“I can’t stand that woman!” said Halton, fretted by a comparison. “She leaves a taste in my mouth like a cigarette that has gone out.”
“It’s your liver. Who hasn’t a liver in this heat? My ideal, these days, is a clean tongue and a desire for breakfast.”
“Mrs. Churton is forty,” pursued Halton spitefully. “And she aims at three-and-thirty. A woman of forty is only tolerable as a background for her daughters!”
The Administrator looked across the space of white cloth and guavas—there were no granadillas!—with a grim line about the corners of his hidden lips.
“I hope you enjoyed your ride!” he said politely, with a suggestion of unappreciated humour.
CHAPTER IV
“A man’s best fortune, or his worst, is a wife.”—English Proverb.
The telephone bell rang at eight in the morning, and if Ally were so disagreeable as to grunt and turn over on the other side, Chum used to get up and go to it herself. She was usually aggravated by the man at Maitso Exchange demanding of her if she were there, and then no further communication. He was the Hub of the Port Victorian Universe, and had become autocratic through bitterness of spirit; therefore he thought it just retribution to make sure beforehand that all the usual communication points were in working order before he actually had to connect them.

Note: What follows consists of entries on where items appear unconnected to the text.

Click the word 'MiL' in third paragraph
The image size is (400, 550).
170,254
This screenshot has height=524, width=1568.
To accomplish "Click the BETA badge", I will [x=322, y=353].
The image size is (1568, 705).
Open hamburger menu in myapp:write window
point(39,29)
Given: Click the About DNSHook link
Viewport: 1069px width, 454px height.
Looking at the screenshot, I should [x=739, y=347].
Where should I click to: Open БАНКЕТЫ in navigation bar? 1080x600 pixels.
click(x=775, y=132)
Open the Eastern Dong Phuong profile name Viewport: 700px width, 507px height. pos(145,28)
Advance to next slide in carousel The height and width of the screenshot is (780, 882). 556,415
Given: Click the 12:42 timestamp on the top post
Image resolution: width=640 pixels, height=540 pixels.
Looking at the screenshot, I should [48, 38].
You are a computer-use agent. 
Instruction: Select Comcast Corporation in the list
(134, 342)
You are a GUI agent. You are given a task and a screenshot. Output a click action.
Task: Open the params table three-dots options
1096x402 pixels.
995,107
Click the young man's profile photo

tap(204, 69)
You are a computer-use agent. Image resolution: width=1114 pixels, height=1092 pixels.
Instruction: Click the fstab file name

All the gossip of Key Island goes through the telephone, which is as inappropriate to Port Victoria as her electric light. It is the alternative for a post too, for the Planters, living some three miles out, have no other means of communication, and it is very much safer to make your own business arrangements with a fellow at Maitso or Mitsinjovy, or to order more soda-water from Van Buren’s Stores, than trust to a letter, even if you are only a mile from the post-office. When the Lewin Bungalow was connected, Chum usually found herself besieged with friendly enquiries as to how she was, and how Ally Sloper was, and a little conversation ensued that was as strictly unofficial as all Key’land characteristics. She only resented it on Sunday, when English habit still clung to her and made her feel injured for lack of an extra half-hour in bed, but as Ally took more rousing than the time spent at the telephone, it generally ended in Mrs. Lewin walking into the dining-room bare-foot, yawning delightfully, and a wasted vision of beauty in déshabille, since the personality at the other end of the communication tube was only a voice.
“Well, who are you?” she said sleepily.